Barry Fisher, the director of the award in Scotland, is keen to emphasise how its programmes should be integrated with the mainstream in schools, rather than be treated as extra-curricular or sport. Queen Margaret Academy in Ayr, for example, has made it a mainstay of its personal and social education lessons. In South Ayrshire as a whole, new participants over the three levels increased by 51 per cent between 2008 and 2009; the number of bronze and silver awards completed increased by 330 per cent.
An even more thoroughgoing change has taken place at Dornoch Academy where, following extensive consultation by headteacher John Garvie with staff, parents and pupils, the award has been integrated into every aspect of learning in third year. All subjects make a link to relevant sections of the DofE programme, and the award's key ingredients of volunteering, developing skills undertaking physical activities and the expedition are regarded as an extension of pupils' learning.

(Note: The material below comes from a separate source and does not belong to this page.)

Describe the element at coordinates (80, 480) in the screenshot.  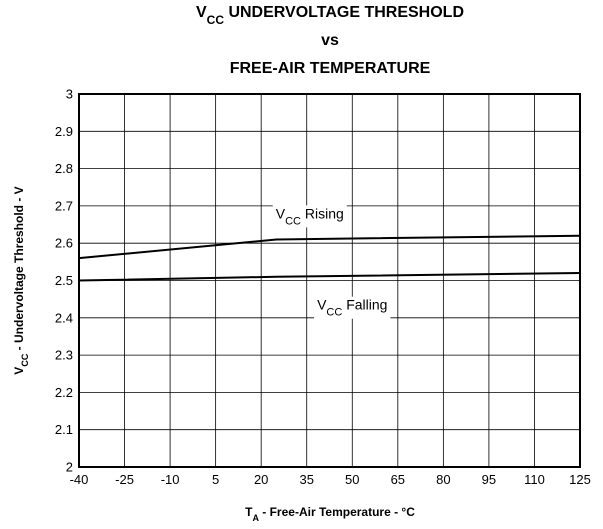
I see `x-tick-label: -40` at that location.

In the past two school sessions, all of Dornoch's S3 pupils opted to take part and 90 per cent of those who started in the bronze programme completed it successfully, which is unprecedented in the UK (the Scottish average is 40 per cent).
The factors which contribute to the success of the award in Dornoch point to the problems of access for young people where they are absent elsewhere: strong leadership by the headteacher, commitment of resources, involvement of pupils and staff, a full-time youth development officer as DofE co-ordinator, and the close collaboration between the co-ordinator and school staff.
According to an assessment of the project to date, feedback from staff in all the schools involved suggests that the DofE may be an initiative whose time has come, as schools are expected to accentuate the totality of learning, not just attainment. The project "confirms that the DofE is the perfect framework to implement ACfE".